_Material_

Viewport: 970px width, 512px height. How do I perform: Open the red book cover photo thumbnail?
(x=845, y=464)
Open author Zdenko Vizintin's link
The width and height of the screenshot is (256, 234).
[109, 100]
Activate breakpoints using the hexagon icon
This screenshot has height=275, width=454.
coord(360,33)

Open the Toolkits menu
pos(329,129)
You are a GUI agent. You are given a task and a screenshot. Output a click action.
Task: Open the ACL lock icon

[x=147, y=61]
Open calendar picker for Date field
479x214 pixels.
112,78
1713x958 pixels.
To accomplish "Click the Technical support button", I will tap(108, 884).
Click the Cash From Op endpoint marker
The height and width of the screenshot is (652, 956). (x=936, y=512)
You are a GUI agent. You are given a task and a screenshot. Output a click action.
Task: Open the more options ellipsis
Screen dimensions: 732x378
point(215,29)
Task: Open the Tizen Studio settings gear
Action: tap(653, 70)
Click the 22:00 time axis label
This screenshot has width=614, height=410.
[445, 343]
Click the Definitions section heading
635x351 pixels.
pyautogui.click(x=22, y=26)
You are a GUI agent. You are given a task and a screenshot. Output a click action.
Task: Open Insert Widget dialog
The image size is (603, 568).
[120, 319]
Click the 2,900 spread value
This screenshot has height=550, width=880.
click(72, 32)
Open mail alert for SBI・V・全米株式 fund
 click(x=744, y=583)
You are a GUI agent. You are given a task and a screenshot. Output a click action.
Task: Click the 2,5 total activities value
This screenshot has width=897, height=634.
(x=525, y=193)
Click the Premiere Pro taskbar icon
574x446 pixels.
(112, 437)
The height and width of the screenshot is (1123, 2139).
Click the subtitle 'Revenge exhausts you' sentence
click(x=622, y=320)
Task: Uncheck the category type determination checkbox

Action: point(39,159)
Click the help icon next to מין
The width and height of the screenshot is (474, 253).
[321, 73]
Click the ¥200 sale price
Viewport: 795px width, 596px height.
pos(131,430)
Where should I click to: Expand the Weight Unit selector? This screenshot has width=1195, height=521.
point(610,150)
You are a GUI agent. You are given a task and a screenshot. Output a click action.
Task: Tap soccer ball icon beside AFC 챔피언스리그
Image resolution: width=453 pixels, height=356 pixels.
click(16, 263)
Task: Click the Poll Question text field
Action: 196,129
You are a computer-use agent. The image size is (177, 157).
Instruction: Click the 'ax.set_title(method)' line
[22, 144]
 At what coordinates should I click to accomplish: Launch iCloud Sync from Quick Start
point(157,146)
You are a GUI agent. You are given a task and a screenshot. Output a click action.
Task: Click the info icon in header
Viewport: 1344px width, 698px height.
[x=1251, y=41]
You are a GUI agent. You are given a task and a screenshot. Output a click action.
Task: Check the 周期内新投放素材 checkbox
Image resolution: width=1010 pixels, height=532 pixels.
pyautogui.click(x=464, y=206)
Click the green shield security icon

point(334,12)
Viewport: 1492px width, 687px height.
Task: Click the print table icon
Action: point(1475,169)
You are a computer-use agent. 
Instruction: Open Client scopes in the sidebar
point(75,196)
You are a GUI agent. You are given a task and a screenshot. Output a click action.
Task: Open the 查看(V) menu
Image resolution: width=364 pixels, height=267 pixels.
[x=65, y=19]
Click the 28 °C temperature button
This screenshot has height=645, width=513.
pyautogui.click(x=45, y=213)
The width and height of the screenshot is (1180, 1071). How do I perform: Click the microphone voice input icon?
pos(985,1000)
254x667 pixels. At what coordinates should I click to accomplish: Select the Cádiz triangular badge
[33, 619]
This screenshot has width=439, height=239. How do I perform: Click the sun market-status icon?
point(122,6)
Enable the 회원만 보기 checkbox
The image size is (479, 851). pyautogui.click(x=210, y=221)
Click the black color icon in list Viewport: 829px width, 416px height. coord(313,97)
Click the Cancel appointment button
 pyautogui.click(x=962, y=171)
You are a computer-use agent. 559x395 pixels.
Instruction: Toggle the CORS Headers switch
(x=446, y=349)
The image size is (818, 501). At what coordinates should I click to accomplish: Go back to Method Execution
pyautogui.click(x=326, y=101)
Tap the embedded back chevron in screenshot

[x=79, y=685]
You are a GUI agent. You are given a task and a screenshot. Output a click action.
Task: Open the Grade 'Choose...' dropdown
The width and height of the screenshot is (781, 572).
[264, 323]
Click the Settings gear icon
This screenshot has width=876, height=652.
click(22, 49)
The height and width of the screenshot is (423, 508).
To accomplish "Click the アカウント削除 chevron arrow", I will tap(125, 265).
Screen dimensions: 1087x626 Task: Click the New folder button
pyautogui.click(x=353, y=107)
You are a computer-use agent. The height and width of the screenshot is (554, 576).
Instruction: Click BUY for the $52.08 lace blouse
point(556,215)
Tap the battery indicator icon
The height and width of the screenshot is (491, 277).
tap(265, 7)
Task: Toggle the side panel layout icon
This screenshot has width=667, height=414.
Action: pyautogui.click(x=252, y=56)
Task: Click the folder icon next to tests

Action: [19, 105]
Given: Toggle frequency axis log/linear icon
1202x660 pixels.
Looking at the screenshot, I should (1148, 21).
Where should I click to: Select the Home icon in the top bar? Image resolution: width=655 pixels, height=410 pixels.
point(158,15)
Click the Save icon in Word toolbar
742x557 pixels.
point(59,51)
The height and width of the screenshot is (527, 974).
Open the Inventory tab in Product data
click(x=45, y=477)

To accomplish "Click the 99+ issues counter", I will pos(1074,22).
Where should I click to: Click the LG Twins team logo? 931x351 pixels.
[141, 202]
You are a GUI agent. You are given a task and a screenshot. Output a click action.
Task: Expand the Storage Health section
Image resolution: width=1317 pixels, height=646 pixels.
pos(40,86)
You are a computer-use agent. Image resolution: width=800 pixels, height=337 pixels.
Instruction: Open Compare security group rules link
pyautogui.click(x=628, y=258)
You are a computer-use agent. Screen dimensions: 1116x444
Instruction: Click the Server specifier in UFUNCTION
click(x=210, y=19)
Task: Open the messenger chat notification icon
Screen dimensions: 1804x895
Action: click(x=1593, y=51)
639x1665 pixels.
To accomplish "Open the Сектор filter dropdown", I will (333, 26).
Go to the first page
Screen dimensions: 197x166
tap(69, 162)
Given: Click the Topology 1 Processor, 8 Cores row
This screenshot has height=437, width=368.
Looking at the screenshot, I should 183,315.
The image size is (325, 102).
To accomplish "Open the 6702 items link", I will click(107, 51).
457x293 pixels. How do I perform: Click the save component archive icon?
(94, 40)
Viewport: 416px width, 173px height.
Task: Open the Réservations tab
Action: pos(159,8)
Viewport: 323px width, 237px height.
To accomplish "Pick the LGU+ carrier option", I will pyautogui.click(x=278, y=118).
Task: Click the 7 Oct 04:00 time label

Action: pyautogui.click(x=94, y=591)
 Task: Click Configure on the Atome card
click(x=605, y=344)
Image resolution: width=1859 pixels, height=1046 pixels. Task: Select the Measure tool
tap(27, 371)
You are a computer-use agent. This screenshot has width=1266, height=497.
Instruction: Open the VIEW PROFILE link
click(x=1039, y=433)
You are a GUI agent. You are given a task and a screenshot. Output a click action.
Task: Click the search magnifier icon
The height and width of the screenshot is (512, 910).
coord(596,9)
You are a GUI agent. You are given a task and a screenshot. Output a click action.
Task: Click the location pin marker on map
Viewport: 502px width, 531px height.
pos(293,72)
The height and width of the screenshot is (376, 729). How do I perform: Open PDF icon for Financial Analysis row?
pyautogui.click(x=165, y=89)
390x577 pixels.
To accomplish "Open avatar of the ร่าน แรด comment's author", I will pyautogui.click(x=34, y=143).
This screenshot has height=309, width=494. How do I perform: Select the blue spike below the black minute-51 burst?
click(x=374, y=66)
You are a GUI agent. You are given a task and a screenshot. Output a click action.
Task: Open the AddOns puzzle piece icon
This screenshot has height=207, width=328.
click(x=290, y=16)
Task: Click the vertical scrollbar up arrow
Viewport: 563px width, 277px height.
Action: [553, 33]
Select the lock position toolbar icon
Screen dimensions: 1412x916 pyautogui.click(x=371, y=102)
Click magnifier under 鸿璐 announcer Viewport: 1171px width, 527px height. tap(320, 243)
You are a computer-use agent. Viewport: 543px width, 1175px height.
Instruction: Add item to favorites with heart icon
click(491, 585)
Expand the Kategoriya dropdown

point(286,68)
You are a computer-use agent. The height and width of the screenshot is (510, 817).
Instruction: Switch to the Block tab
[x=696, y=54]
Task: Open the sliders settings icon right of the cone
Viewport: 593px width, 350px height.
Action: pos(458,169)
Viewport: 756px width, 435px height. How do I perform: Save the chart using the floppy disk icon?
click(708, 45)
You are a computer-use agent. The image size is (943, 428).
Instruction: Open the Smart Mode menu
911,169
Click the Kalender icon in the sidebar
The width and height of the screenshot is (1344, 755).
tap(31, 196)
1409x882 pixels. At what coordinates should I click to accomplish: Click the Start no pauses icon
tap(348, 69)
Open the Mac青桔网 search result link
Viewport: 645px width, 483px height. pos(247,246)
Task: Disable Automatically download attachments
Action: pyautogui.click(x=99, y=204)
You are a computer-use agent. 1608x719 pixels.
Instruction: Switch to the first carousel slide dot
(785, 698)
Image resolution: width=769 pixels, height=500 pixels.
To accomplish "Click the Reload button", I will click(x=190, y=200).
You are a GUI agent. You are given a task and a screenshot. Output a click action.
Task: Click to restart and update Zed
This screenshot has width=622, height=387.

_Required task_
Please quote, word for word, the lines of the entries above, starting at the line containing "Screen dimensions: 1087x626" and ending at the line containing "Action: pyautogui.click(x=252, y=56)", with both of those lines included.

_Exercise answer_
Screen dimensions: 1087x626 Task: Click the New folder button
pyautogui.click(x=353, y=107)
You are a computer-use agent. The height and width of the screenshot is (554, 576).
Instruction: Click BUY for the $52.08 lace blouse
point(556,215)
Tap the battery indicator icon
The height and width of the screenshot is (491, 277).
tap(265, 7)
Task: Toggle the side panel layout icon
This screenshot has width=667, height=414.
Action: pyautogui.click(x=252, y=56)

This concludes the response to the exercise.